TASK ITEM
Using the entries that follow, write out the line containing "Open blurred avatar of Welcoming commenter", the line containing "Given: Open the Login dropdown arrow", and every line between them, exactly and nothing else.

(Collected data entries)
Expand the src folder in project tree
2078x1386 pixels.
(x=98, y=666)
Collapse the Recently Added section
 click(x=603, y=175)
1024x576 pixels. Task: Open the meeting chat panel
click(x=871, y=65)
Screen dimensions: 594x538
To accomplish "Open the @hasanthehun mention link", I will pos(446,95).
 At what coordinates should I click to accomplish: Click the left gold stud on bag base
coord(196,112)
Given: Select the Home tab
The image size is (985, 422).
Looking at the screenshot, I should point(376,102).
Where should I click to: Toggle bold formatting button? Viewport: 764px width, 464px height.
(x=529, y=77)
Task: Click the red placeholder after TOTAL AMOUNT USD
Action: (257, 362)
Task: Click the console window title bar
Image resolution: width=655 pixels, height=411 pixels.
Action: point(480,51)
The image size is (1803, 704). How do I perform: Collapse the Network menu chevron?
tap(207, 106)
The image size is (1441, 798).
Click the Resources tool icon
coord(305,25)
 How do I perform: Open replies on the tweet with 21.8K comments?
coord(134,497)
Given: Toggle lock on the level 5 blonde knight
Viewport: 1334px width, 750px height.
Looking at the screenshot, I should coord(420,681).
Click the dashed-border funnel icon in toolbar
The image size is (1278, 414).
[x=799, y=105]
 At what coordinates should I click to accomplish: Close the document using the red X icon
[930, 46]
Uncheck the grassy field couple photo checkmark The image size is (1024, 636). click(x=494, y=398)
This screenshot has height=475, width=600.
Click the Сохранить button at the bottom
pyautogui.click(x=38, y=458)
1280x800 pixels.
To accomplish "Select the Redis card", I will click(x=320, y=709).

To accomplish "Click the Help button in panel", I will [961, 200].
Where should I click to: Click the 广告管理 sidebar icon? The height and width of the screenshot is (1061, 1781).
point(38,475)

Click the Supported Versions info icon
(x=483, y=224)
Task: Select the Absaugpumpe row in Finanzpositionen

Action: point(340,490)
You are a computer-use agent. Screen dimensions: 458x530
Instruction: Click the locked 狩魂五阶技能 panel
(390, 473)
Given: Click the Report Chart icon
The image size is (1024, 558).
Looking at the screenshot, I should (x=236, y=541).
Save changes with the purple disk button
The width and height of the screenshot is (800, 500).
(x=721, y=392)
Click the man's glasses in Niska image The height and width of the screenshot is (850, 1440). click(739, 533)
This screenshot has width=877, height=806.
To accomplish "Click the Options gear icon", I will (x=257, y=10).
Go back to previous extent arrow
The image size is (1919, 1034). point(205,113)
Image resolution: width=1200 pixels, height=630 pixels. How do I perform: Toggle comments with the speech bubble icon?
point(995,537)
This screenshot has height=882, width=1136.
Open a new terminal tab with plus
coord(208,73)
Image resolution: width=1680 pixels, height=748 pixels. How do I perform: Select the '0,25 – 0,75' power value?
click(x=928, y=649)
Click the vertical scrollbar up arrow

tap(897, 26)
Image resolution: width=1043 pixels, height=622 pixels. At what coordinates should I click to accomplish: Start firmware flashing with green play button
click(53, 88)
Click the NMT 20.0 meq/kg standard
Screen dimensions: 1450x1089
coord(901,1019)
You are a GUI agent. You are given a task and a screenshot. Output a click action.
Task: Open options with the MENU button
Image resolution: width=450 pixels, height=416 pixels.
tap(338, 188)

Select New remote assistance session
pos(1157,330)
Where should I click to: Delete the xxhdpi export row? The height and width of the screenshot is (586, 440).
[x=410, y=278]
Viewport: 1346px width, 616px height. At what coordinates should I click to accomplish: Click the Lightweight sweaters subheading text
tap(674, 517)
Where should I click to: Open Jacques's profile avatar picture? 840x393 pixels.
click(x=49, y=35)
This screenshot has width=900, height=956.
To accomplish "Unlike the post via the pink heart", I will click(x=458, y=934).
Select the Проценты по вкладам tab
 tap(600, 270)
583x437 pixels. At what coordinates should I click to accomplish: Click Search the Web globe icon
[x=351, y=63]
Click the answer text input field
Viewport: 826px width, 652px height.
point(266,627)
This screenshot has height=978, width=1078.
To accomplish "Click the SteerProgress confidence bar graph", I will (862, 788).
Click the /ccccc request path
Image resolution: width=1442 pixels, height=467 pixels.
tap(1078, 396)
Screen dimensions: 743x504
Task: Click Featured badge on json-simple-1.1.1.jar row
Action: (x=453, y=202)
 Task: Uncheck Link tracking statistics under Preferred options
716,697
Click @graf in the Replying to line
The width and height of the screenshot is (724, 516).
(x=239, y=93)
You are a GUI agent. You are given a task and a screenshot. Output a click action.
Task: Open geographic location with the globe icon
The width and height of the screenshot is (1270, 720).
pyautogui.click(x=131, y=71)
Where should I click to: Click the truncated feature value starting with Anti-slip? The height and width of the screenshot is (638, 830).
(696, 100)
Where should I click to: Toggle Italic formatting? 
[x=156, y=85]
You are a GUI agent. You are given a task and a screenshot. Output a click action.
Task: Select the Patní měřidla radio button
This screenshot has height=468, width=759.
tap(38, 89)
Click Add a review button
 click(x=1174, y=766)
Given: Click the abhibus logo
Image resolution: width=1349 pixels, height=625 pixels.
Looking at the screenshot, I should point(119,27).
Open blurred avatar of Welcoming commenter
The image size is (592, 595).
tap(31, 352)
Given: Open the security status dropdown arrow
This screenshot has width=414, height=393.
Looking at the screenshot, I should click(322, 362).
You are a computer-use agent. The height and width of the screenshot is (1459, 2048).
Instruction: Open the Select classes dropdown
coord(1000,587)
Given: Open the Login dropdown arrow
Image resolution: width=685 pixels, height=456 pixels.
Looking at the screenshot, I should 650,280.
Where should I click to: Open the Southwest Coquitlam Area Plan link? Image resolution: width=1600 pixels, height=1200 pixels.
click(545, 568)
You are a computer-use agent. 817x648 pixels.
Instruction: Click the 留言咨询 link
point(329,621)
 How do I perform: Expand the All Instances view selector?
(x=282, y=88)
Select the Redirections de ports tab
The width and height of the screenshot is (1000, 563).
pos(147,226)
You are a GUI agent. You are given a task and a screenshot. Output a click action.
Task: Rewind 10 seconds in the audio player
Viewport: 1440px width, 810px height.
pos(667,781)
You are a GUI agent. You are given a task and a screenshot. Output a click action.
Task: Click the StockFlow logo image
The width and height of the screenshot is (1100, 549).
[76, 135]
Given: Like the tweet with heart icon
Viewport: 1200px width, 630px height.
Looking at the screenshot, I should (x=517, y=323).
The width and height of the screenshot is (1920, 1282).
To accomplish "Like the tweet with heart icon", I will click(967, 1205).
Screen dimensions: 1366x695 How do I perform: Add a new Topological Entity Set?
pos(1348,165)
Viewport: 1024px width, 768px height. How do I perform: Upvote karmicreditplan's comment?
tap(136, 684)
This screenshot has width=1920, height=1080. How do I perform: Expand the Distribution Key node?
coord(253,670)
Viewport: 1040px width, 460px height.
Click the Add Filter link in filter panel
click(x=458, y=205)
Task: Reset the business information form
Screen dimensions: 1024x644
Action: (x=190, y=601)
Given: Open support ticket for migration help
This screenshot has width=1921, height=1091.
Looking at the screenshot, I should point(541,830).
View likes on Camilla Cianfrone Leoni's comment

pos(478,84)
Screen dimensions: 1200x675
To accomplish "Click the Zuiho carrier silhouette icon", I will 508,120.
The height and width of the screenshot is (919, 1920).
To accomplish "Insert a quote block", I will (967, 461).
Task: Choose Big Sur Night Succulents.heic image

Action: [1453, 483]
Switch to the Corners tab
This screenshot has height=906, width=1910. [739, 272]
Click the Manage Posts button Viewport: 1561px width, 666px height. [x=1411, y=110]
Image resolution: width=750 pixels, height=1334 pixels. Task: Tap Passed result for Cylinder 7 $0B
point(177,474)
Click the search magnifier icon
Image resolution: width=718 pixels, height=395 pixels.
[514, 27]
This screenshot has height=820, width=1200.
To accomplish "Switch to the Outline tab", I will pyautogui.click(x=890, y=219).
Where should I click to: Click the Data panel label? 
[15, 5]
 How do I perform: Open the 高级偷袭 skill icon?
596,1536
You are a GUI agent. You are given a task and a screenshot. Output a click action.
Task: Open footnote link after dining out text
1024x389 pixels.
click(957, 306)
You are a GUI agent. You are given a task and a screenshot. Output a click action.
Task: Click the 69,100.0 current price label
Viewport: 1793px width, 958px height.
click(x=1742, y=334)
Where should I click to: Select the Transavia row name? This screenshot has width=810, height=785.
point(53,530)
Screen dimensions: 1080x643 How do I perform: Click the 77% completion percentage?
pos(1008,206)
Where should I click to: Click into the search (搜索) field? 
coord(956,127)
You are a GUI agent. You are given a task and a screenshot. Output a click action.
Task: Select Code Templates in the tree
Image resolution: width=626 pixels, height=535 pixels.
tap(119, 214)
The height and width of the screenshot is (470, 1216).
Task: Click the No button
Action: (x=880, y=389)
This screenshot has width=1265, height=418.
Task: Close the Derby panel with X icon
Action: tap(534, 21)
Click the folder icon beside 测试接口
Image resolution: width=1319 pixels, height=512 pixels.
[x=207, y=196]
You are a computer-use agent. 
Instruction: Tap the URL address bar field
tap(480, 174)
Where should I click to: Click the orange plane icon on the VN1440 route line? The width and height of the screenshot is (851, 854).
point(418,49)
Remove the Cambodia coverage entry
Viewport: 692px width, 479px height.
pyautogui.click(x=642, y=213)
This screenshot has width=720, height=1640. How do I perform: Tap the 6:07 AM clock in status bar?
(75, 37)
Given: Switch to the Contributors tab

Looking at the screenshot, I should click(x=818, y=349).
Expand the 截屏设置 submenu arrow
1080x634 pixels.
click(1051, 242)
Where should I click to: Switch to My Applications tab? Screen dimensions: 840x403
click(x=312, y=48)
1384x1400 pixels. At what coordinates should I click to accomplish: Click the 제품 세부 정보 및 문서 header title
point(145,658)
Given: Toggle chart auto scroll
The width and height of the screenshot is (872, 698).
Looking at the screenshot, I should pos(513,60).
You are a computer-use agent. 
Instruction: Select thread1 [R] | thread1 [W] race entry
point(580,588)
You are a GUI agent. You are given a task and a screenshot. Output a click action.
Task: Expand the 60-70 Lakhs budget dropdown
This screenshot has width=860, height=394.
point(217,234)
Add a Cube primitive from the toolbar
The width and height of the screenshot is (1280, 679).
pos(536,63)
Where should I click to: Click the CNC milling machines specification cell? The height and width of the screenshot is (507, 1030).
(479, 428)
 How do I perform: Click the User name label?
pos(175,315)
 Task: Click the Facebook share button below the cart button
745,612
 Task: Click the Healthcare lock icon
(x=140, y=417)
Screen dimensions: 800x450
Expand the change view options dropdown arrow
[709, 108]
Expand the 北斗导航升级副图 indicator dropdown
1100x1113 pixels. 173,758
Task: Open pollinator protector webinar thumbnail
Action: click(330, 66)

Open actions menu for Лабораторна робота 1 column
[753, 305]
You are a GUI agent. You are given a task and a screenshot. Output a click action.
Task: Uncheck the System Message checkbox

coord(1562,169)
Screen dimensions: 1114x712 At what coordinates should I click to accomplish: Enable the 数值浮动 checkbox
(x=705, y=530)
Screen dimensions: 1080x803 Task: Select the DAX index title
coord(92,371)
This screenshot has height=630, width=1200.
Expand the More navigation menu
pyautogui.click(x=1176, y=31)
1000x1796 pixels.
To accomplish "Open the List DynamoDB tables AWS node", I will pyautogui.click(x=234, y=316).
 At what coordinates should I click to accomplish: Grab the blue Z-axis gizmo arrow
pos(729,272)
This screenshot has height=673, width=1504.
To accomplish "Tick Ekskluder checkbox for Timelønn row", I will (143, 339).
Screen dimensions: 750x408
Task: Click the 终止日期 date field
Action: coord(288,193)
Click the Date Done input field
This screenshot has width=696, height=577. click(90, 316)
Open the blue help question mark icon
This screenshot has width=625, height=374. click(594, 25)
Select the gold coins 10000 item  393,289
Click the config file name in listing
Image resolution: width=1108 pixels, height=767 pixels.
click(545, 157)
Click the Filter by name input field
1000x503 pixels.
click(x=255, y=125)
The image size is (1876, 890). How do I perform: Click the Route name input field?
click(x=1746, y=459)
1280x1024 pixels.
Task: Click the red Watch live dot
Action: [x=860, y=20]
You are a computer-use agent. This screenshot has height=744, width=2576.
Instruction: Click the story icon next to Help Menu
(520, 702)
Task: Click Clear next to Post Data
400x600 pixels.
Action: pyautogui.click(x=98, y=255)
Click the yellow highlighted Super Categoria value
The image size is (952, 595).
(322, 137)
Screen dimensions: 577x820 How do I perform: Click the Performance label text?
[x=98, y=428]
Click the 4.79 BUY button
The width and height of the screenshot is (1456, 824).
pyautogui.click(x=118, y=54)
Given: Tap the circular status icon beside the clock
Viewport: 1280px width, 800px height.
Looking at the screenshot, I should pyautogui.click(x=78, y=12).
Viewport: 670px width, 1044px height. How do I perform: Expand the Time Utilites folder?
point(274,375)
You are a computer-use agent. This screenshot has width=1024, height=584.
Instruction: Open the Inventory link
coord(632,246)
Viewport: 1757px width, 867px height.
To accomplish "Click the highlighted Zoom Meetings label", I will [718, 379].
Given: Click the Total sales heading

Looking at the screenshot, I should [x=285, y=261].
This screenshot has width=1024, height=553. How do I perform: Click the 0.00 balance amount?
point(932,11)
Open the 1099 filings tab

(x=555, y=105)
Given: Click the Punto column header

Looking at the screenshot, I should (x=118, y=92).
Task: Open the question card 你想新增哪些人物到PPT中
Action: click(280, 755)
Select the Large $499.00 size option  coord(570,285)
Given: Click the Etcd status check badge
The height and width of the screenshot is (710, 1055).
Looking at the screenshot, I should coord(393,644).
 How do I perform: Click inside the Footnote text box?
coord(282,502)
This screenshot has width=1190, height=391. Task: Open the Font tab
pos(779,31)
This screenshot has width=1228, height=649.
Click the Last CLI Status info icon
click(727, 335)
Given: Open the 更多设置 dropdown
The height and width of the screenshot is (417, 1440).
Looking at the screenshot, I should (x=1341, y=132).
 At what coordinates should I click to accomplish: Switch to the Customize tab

SOLUTION TO THE PROBLEM
Open blurred avatar of Welcoming commenter
The image size is (592, 595).
tap(31, 352)
Given: Open the security status dropdown arrow
This screenshot has width=414, height=393.
Looking at the screenshot, I should click(322, 362).
You are a computer-use agent. The height and width of the screenshot is (1459, 2048).
Instruction: Open the Select classes dropdown
coord(1000,587)
Given: Open the Login dropdown arrow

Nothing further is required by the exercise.